While U.S. support for Israeli occupation policies, like U.S. support for its allies elsewhere, is primarily based upon the country’s support for perceived U.S. security interests, there are other factors complicating efforts by peace and human rights groups to change U.S. policy. Despite these obstacles, the need to challenge U.S. support of the Israeli occupation is more important than ever. Not only has it led to enormous suffering among the Palestinians and other Arabs, ultimately it hurts the long-term interests of both Israel and the United States, as increasingly militant and extremist elements arise out of the Arab and Islamic world in reaction.

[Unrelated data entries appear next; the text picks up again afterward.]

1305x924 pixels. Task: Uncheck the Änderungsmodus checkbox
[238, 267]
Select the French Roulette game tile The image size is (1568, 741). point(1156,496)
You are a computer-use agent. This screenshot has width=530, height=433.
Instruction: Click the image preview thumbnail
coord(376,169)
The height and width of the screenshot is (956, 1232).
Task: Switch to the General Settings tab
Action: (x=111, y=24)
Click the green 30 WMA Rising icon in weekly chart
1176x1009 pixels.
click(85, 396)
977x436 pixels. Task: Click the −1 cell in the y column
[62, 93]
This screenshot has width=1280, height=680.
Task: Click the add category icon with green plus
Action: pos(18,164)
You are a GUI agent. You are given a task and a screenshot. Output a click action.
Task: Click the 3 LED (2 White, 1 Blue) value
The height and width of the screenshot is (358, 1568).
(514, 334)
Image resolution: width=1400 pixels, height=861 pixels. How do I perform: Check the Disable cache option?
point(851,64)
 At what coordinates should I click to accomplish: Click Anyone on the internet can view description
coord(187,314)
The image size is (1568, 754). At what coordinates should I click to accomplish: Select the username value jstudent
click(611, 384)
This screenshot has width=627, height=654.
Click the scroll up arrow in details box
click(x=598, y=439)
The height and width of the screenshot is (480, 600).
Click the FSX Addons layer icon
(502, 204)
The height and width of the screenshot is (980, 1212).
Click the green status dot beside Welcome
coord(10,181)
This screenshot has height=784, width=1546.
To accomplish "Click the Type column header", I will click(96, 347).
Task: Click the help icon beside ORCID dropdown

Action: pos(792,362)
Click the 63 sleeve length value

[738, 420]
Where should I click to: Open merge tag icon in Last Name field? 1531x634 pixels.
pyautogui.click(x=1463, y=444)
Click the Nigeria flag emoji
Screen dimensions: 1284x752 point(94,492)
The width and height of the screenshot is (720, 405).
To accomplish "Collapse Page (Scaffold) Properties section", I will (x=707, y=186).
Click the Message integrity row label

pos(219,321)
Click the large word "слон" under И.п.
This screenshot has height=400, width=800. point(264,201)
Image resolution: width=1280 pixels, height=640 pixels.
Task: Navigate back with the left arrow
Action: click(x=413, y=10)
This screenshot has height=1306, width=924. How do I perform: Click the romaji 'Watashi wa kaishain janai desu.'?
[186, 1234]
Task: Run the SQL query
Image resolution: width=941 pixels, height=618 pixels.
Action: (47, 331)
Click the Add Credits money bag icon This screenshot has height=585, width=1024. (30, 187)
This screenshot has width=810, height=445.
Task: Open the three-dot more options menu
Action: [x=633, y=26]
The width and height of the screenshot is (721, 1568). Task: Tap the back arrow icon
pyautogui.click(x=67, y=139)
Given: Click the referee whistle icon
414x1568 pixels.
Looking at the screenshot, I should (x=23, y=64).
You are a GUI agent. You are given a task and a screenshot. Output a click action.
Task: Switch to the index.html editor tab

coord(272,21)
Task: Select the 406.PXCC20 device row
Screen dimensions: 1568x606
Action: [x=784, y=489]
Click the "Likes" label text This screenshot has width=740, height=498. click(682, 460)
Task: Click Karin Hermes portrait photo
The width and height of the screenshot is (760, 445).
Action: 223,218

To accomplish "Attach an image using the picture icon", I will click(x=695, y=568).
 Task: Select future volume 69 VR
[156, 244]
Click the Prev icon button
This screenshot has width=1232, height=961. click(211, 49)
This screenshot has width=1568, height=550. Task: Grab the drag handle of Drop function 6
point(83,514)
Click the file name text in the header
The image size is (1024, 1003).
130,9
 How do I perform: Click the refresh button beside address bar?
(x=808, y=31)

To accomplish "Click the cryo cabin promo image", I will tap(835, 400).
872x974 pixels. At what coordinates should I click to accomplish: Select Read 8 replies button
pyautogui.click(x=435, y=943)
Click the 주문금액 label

Ultimately, there is no contradiction between support for Israel and support for Palestine, for Israeli security and Palestinian rights are not mutually exclusive but mutually dependent on each other. U.S. support of the Israeli government has repeatedly sabotaged the efforts of peace activists in Israel to change Israeli policy, which the late Israeli General and Knesset member Matti Peled referred to as pushing Israel “toward a posture of calloused intransigence.” Perhaps the best kind of support the United States can give Israel is that of “tough love”–unconditional support for Israel’s right to live in peace and security within its internationally recognized border, but an equally clear determination to end the occupation. This is the challenge for those who take seriously such basic values as freedom, democracy, and the rule of law.